After I post this, I might just crawl back into bed for a while and nap…or I might take a bath. I don’t know. I’m on my own today, and the day is wide open. No schedule, no plans, no rules. I am declining the creation of a to-do list, and just taking a break.
I ask a lot of myself every day. And no matter how much I do, I find a way to make it not enough. I’m always critiquing myself and thinking about how I could have really done a better job if I’d done this, or not done that. If I’d been faster or taken my time. If…if, if, if.
That’s a really shitty thing to do to yourself, you know? And it’s a really hard habit to break. But today, I’m just going to leave myself alone and shed the weight of all that expectation. Today, I’m simply going to enjoy myself. Drink it all in. Be happy with whatever I’m doing…or not doing. I need a break. I’ve earned it.
If you are in the habit of riding your own ass, I want you to stop it. Just stop harassing yourself, stop talking down to yourself, stop being mean. In my experience, we speak to ourselves far more harshly than we ever would another person. The thing is…I really, really like myself. And I bet you really like yourself, too. So, how about we both start acting like it? I intend to do just that. Right now. I hope you do, too.

### Source excerpt
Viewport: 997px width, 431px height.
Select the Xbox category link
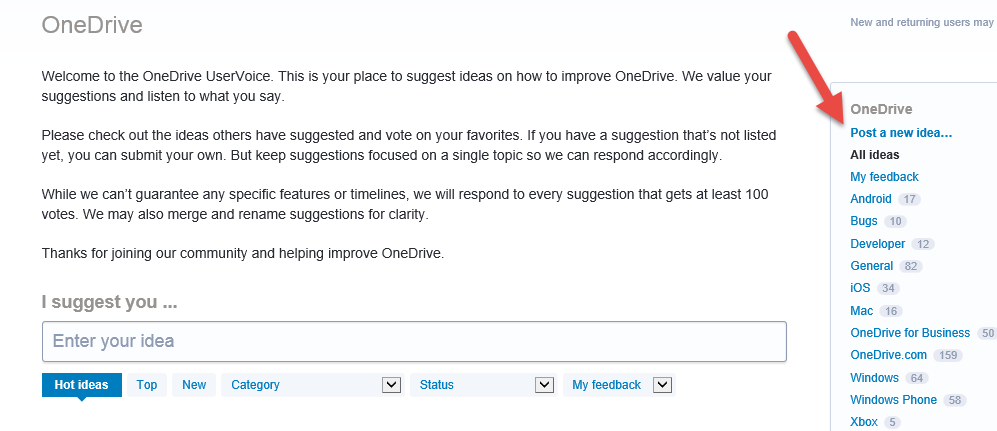click(x=864, y=422)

### Exercises
a: Reproduce the post on taking a day off word for word, starting at "I ask a lot" and ending at "I’ve earned it.".
b: In the post on taking a day off, what does the writer decline to create?
c: Carry the post on taking a day off forward from its final sentence.
The material shown after the post on taking a day off comes from an unrelated source.

### Answers given
a:
I ask a lot of myself every day. And no matter how much I do, I find a way to make it not enough. I’m always critiquing myself and thinking about how I could have really done a better job if I’d done this, or not done that. If I’d been faster or taken my time. If…if, if, if.
That’s a really shitty thing to do to yourself, you know? And it’s a really hard habit to break. But today, I’m just going to leave myself alone and shed the weight of all that expectation. Today, I’m simply going to enjoy myself. Drink it all in. Be happy with whatever I’m doing…or not doing. I need a break. I’ve earned it.

b: A to-do list.

c:
January 16th: Space
It’s no revelation that the world we live in today is a busy one- nothing languid or placid about it, really. We are pummeled with information from all sides, technology having given us the ability to watch events as they unfold, in real time, anywhere in the world. We are electronically connected at all times, to everyone we know, and plenty of people we don’t. We carry our phones with us and panic on the rare occasion that they are lost or left at home or down to 3% battery. Scrolling became a compulsion for me, one app after another, hours and hours every day.
For quite some time now, the urge to stop all this craziness, to slow down, to do things differently, has been growing in me. I believe that might be a huge part of why I hunger to make this move to Maine so much, honestly. The idea of LESS. I understand that there is just as much internet in Maine as anywhere else, but it just feels like…I don’t know, a return to life as it was, I guess. The kind of life my nine-year-old knows nothing about, where people sat and played board games together, not on family game night but just…whenever. When families set the table and ate together every single night.
Anyway, I understand there are flaws in that thought process. That I don’t need to move across the country to change my life. Obviously, there are other reasons for wanting to go. But that’s a part of it. At the start of this year, I began to do things differently. Staying off of social media completely hasn’t worked for me, so I just cut way, way back. I stopped following the news closely. I stopped engaging with things that I didn’t want to spend my time and energy on.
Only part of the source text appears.